Compagnon de mission de saint Pirmin en Allemagne, au 8ème siècle, cet Amour-là fonda l’abbaye d’Amorbach et est vénéré le 17 août, bien que le calendrier de l’Administration laïque d’Etat des Postes françaises situe la saint Amour le 9 août…

Un autre Amour plus tardif, du 9ème siècle, était natif d’Aquitaine où naquit la « fine amor ». Mais, névrosé par la Morale d’Eglise, il refusa le désir, le siècle et la vie, passant son existence en reclus à… Maastricht.

Du saint Amour de Bourgogne, on sait peu de choses, sinon qu’il fut copain de saint Viator et que leurs reliques sont enchâssées en la commune qui donna son nom au vin si bien connu.

Saint-Amour, commune du Jura à 28 km de Bourg-en-Bresse compte moins de 2500 Saint-amourains. Le petit-fils de Clovis y érigea une église pour les reliques de saint Amator et de saint Viator, soldats chrétiens de la légion thébaine massacrés à Saint-Maurice d’Agaune en Valais. Mais ont-ils existé ? Leur culte aurait probablement remplacé celui des dieux romains antiques Cupidon et Mercure. Comme quoi l’Amour chrétien ne serait que le petit-fils de l’Eros grec et le fils du Cupidon romain… rhabillé.

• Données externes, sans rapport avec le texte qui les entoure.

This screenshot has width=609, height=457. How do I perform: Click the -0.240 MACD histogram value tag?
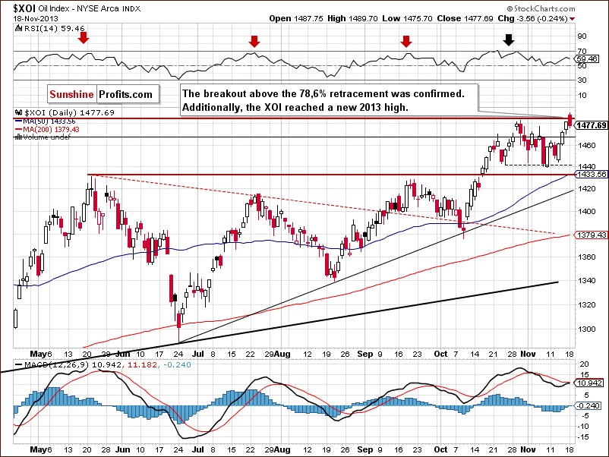point(588,405)
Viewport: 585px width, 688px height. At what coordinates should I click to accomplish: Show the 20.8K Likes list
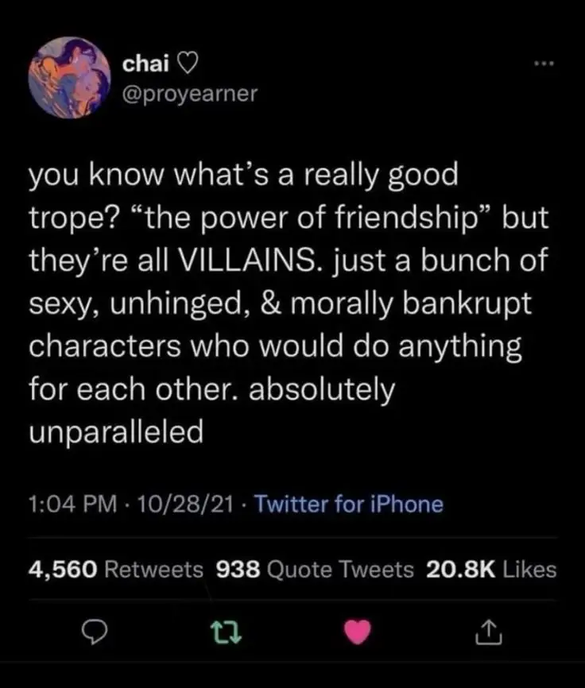[491, 569]
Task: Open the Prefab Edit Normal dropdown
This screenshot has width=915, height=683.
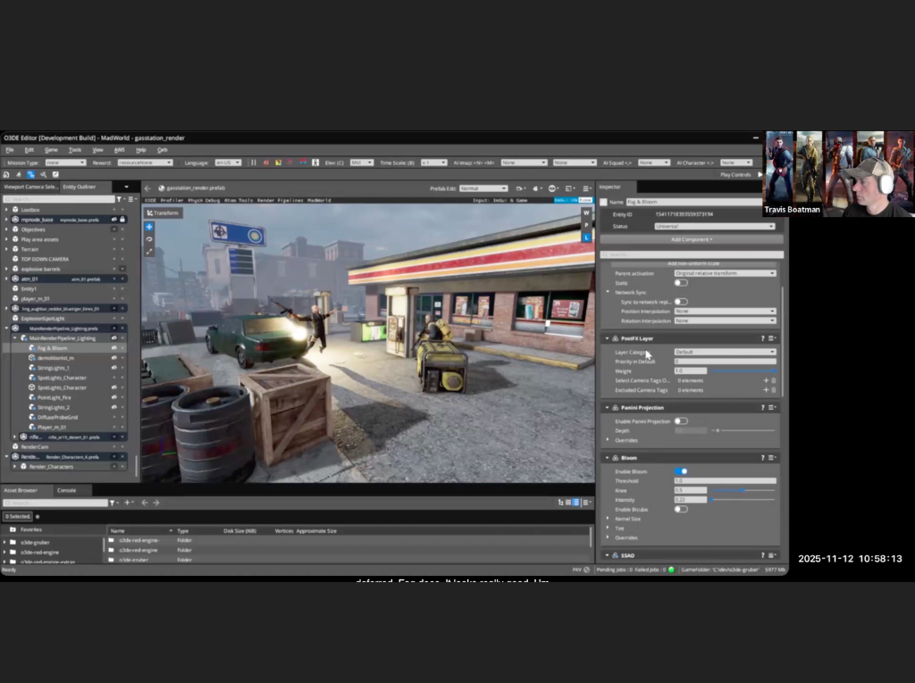Action: coord(483,188)
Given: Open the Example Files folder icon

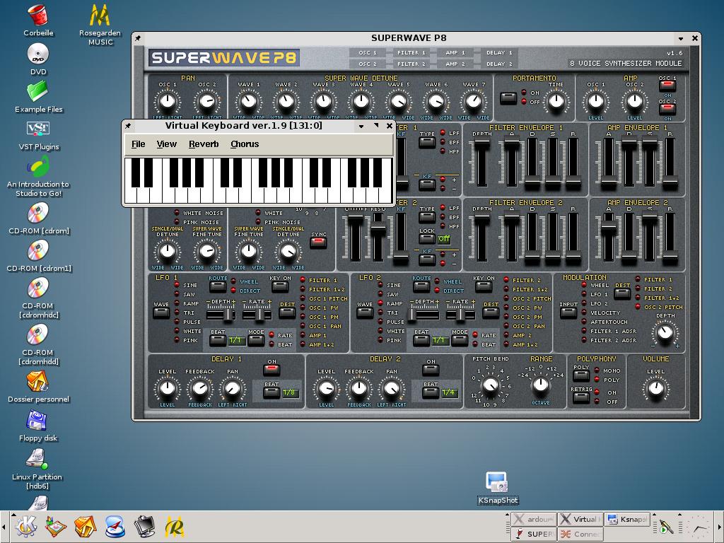Looking at the screenshot, I should [x=38, y=92].
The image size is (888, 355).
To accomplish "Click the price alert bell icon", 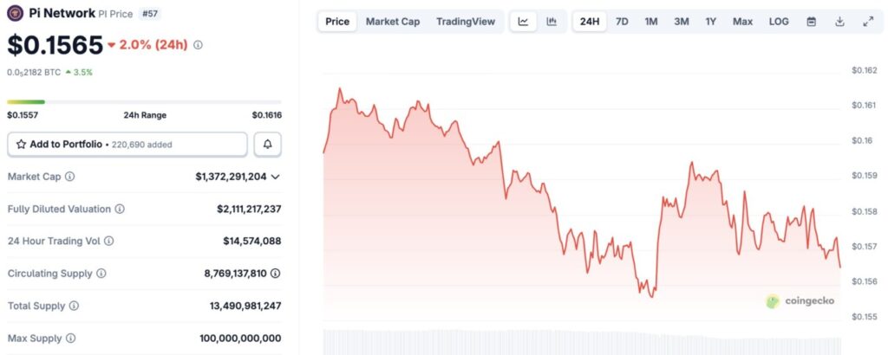I will tap(267, 145).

Le Gamay noir à jus blanc appelé saint-amour est vif, fin et équilibré, sa robe rubis dégage des arômes de kirsch, d’épices et de réséda. Son corps, dit-on unanimement, est tendre et harmonieux… Le saint-amour est un vin rouge AOC produit dans le Beaujolais. Il est voluptueux et particulièrement agréable en bouche. Avis aux amoureux(ses)…

Où l’on en revient donc aux « amours » de la symbolique. Aux temps anciens des Grecs, Amour dit Eros fut figuré comme un enfant de 6 à 8 ans gai, primesaut et tendre, d’une beauté harmonieuse : il était affection sans raison.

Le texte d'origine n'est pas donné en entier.